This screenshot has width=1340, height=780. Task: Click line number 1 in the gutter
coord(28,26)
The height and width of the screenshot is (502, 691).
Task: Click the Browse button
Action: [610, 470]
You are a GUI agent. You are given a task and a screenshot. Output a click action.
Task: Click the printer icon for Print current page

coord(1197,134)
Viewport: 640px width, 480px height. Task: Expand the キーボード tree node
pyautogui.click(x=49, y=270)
...
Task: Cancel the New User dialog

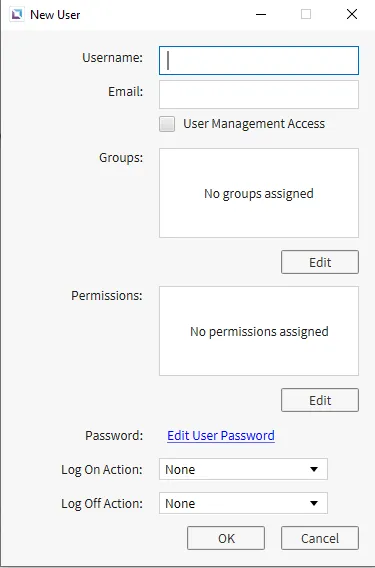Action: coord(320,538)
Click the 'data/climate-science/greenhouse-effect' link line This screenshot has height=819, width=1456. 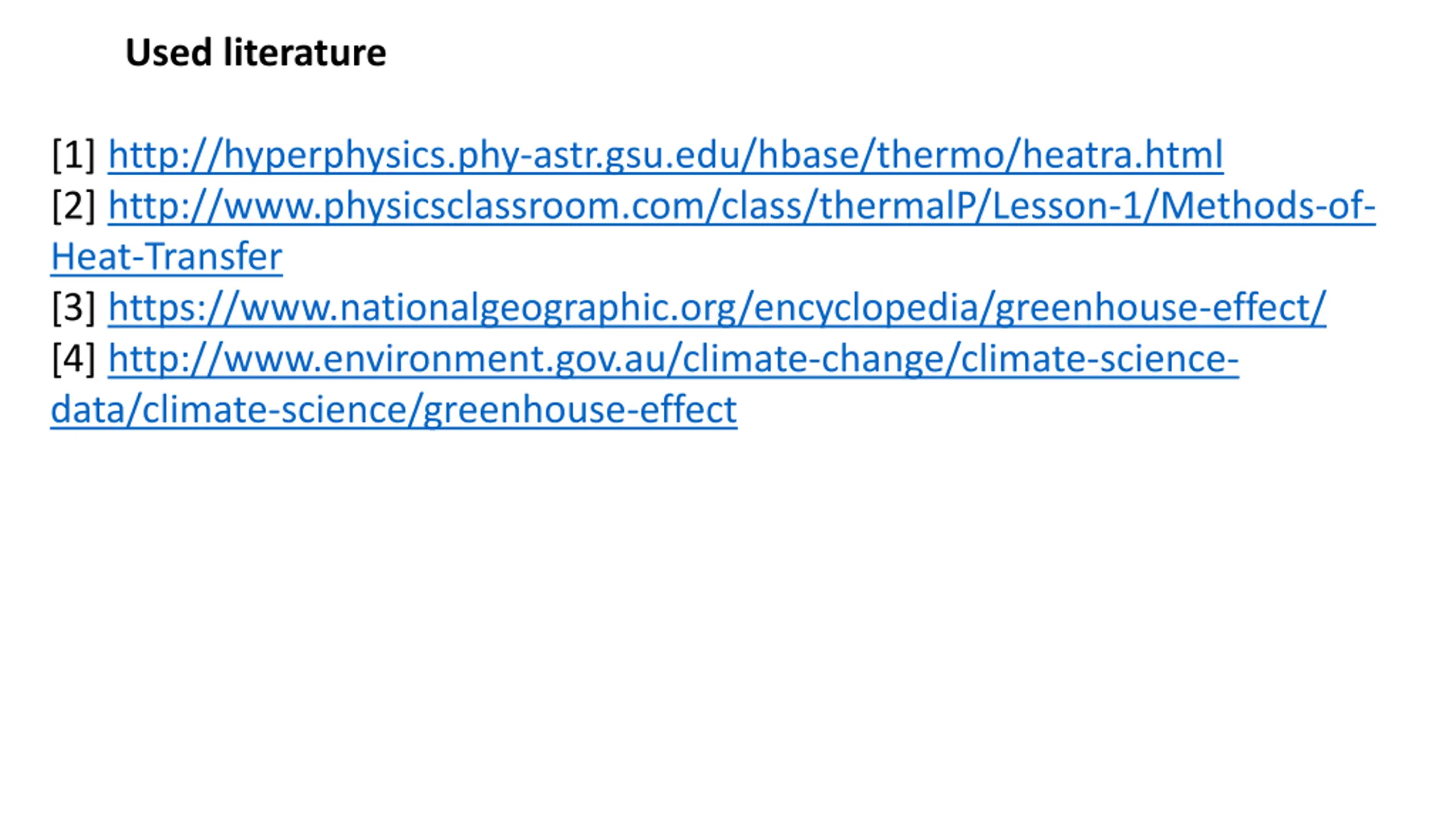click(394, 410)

# [Exercise description]
Would you please copy exactly the part of the entries above that begins at the line containing "This screenshot has width=1340, height=780." and ends at the line containing "You are a GUI", both lines included?

# [Reply]
This screenshot has width=1340, height=780. Task: Click line number 1 in the gutter
coord(28,26)
The height and width of the screenshot is (502, 691).
Task: Click the Browse button
Action: [610, 470]
You are a GUI agent. You are given a task and a screenshot. Output a click action.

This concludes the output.